» **Short task**:
Extract, verbatim, the lines of the listing below that run from the line containing "has width=1974, height=1020." through the line containing "point(330,263)", both of those lines included.

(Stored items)
·····
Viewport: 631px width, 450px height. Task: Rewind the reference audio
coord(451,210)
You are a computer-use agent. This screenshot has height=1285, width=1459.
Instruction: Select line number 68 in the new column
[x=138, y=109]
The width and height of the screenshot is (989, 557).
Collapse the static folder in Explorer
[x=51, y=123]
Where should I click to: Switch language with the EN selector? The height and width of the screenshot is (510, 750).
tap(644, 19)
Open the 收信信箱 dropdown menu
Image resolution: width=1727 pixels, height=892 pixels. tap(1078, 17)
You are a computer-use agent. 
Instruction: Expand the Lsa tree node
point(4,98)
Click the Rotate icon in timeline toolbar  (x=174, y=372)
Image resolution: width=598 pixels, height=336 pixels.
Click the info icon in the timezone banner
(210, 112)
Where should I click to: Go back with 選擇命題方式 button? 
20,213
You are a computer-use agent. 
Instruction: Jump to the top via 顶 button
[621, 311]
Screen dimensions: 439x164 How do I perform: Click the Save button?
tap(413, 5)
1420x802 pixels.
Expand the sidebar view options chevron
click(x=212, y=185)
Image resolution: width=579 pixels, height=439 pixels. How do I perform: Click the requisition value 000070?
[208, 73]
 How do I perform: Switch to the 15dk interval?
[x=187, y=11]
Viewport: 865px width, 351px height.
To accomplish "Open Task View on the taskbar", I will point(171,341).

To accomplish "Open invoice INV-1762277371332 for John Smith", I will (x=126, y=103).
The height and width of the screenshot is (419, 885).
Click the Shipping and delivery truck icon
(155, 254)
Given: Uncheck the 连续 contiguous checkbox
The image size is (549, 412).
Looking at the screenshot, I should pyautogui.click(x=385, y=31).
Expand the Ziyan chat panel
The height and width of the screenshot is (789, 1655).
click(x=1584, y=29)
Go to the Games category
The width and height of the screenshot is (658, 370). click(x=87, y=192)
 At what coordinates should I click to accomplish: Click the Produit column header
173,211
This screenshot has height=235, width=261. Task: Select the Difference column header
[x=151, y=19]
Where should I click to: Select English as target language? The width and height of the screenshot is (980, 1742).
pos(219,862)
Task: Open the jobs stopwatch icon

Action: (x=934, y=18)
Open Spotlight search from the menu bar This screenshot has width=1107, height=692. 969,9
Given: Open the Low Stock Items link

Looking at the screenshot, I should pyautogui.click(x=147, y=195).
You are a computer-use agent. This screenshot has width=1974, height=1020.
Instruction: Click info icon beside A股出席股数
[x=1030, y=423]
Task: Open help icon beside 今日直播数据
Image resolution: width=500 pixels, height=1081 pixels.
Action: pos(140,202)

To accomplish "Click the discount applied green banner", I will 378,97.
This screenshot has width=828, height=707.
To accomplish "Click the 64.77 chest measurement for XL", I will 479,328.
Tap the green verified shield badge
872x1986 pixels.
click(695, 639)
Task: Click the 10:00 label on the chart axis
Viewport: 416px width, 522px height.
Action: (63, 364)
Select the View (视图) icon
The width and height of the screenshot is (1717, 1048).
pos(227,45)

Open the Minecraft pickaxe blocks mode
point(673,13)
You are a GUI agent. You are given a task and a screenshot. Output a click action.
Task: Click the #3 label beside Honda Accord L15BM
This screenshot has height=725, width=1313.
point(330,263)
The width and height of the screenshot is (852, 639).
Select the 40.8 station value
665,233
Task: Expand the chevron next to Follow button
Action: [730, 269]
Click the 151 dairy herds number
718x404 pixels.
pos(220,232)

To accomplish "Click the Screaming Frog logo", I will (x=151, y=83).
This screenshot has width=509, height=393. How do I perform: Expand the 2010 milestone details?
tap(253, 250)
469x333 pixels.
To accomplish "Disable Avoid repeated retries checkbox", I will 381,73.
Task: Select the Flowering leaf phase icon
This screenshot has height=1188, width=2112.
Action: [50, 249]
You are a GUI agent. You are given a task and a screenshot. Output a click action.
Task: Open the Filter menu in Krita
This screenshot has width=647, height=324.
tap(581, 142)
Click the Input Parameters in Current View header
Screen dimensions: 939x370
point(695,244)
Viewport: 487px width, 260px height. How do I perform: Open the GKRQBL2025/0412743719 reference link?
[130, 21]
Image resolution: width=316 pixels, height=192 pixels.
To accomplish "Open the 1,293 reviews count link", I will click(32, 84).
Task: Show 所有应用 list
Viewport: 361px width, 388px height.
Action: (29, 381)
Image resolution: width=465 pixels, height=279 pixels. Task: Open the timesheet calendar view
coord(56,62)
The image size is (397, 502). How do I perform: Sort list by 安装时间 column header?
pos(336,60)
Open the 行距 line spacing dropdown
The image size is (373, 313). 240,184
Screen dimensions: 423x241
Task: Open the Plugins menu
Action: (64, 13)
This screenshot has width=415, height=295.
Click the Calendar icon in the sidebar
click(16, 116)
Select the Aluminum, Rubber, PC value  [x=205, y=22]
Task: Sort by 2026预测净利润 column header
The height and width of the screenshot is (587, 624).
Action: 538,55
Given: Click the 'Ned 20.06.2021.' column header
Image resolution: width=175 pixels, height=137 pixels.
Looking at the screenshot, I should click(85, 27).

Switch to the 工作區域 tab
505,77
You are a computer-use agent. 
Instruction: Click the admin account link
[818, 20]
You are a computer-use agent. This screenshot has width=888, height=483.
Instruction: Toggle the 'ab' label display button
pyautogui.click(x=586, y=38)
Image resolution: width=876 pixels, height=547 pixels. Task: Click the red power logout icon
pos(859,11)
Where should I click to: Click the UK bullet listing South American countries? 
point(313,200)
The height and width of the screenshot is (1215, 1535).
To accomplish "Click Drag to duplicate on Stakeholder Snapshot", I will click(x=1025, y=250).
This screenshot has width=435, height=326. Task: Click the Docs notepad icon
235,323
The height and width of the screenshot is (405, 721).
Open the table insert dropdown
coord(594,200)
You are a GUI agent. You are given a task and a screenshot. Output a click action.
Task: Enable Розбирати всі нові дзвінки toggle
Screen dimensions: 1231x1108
·····
» **Full answer**:
You are a computer-use agent. This screenshot has width=1974, height=1020.
Instruction: Click info icon beside A股出席股数
[x=1030, y=423]
Task: Open help icon beside 今日直播数据
Image resolution: width=500 pixels, height=1081 pixels.
Action: pos(140,202)

To accomplish "Click the discount applied green banner", I will 378,97.
This screenshot has width=828, height=707.
To accomplish "Click the 64.77 chest measurement for XL", I will 479,328.
Tap the green verified shield badge
872x1986 pixels.
click(695, 639)
Task: Click the 10:00 label on the chart axis
Viewport: 416px width, 522px height.
Action: (63, 364)
Select the View (视图) icon
The width and height of the screenshot is (1717, 1048).
pos(227,45)

Open the Minecraft pickaxe blocks mode
point(673,13)
You are a GUI agent. You are given a task and a screenshot. Output a click action.
Task: Click the #3 label beside Honda Accord L15BM
This screenshot has height=725, width=1313.
point(330,263)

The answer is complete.